Была у Джока и любимая девочка – его кузина Эди. Это единственный случай, когда Дойл описывает детскую любовь, и, пожалуй, это лучшее, что он когда-либо написал о любви вообще: «Она всегда смотрела так, словно видела пред собою что-то необыкновенное, смотрела, мечтательно полураскрыв губы; но когда я становился позади нее, чтоб увидеть то, на что она смотрит, то не видел ничего, кроме овечьего корыта, кучи навоза или штанов моего отца, которые сушились на бельевой веревке». Когда Джок закончил школу, Эди, уже взрослую девушку, из-за материальных проблем в ее семье взяли жить в дом Колдеров; Джок наконец-то решился высказать ей свои чувства. Но: «В моем чувстве к ней страха было столько же, сколько любви, и она поняла, что я боюсь ее, задолго до того, как узнала, что я ее люблю. Мне было невыносимо тяжко находиться далеко от нее, но когда я был с нею, я все время изнывал от страха, что своей неуклюжей болтовней могу ей наскучить или обидеть ее. Если бы я знал больше женщин, я, вероятно, испытал бы меньше боли.»
Тем не менее Эди не отвергла Джока сразу, и все вроде бы шло неплохо до тех пор, пока не приехал погостить Джим Харкрофт. Эди выбрала его, а Джок с тоскою покорился ее выбору: с тоской еще и потому, что Джим Харкрофт, неуравновешенный, буйный, сильно пьющий, вряд ли мог составить счастье такой девушки, как Эди. Но ничего не попишешь. Далее, в точности как в «Михее Кларке», Джок и Джим сидят на берегу, когда из лодки высаживается незнакомец: он француз по имени де Лапп, ему некуда деваться, и Колдеры принимают его на постой.
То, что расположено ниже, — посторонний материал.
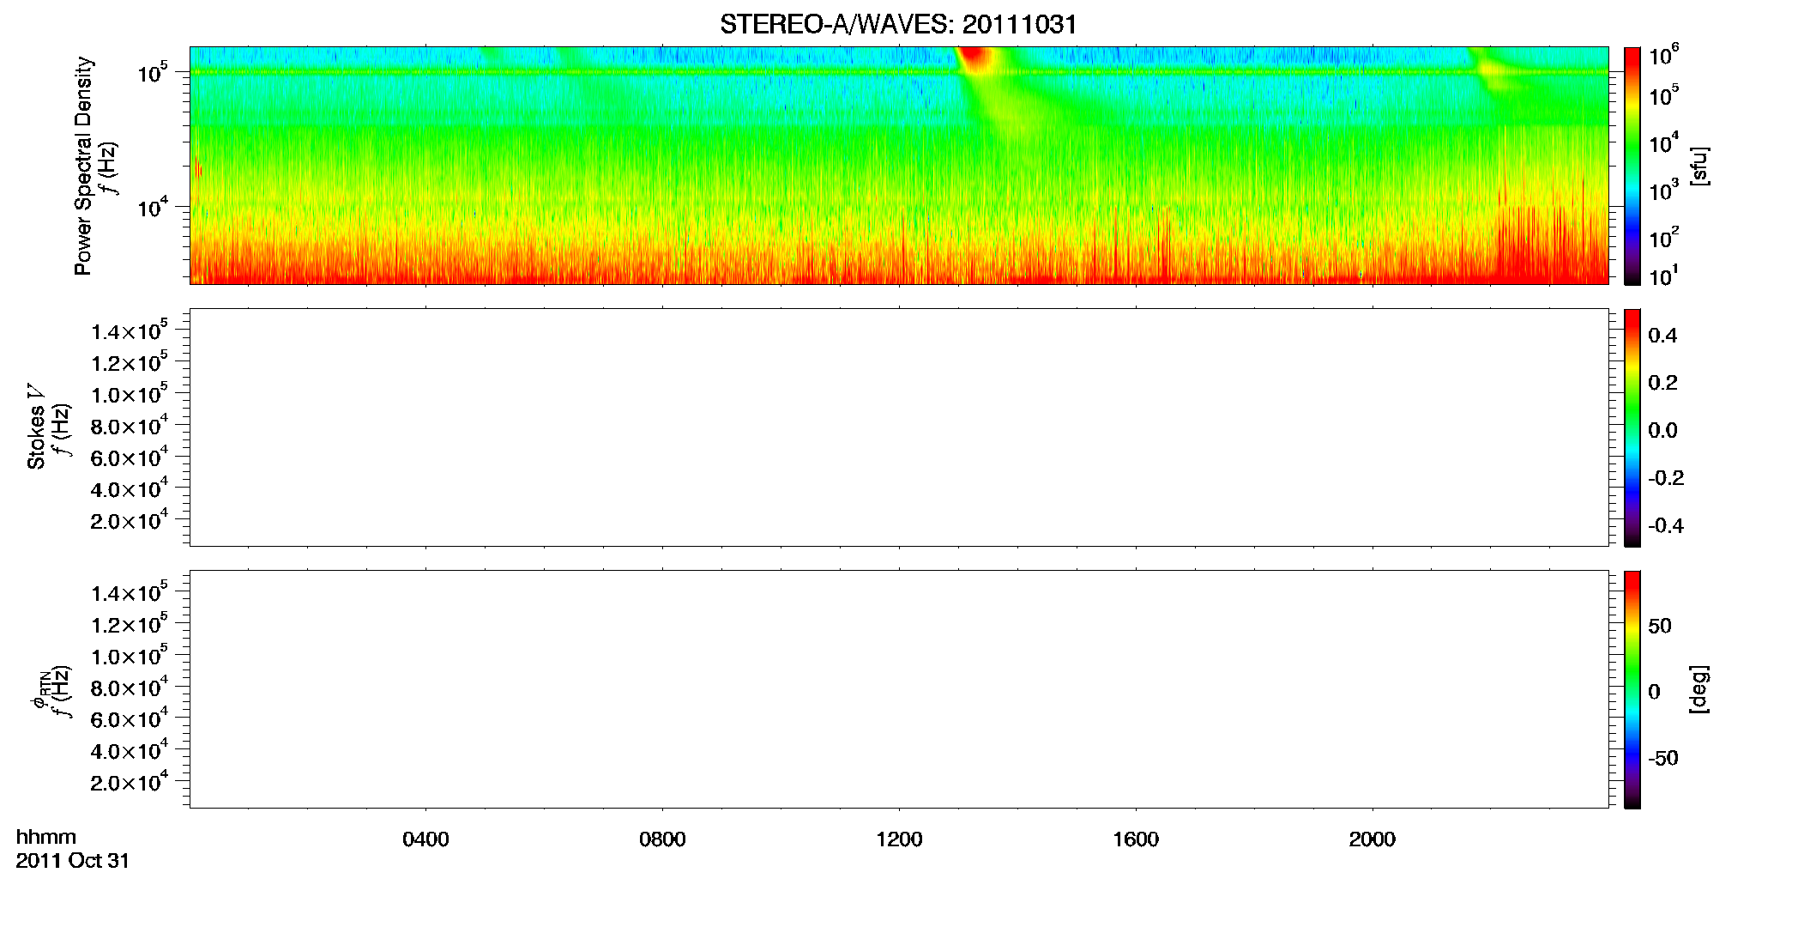Select the 0800 time axis label
1798x927 pixels.
click(662, 839)
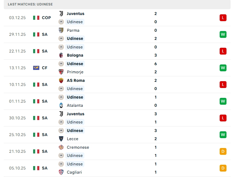Click the 6 score in the Udinese–Primorje match

click(155, 64)
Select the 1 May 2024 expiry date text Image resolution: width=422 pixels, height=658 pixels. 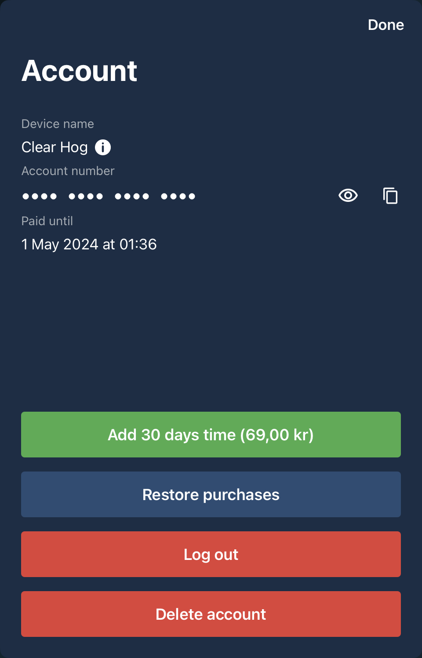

Пришелец быстро очаровывает всех в доме; Джок подозревает его в шпионаже – и не без оснований, как впоследствии выясняется: де Лапп на самом деле – де Лиссак, адъютант Наполеона. Де Лапп завоевывает сердце Эди (Джим в это время в отлучке) и тайно женится на ней. Джок в отчаянии; де Лапп уезжает с женой; возвращается Джим – и узнает ужасную новость. На дворе весна 1815-го, и Джим решает вступить в армию Веллингтона, чтобы разыскать де Лиссака и убить его. Джок присоединяется к своему другу. «"Мама, – закричал я, – я записался в солдаты!" Если б я сообщил, что записался в грабители, моя мать, вероятно, восприняла бы это с меньшим огорчением».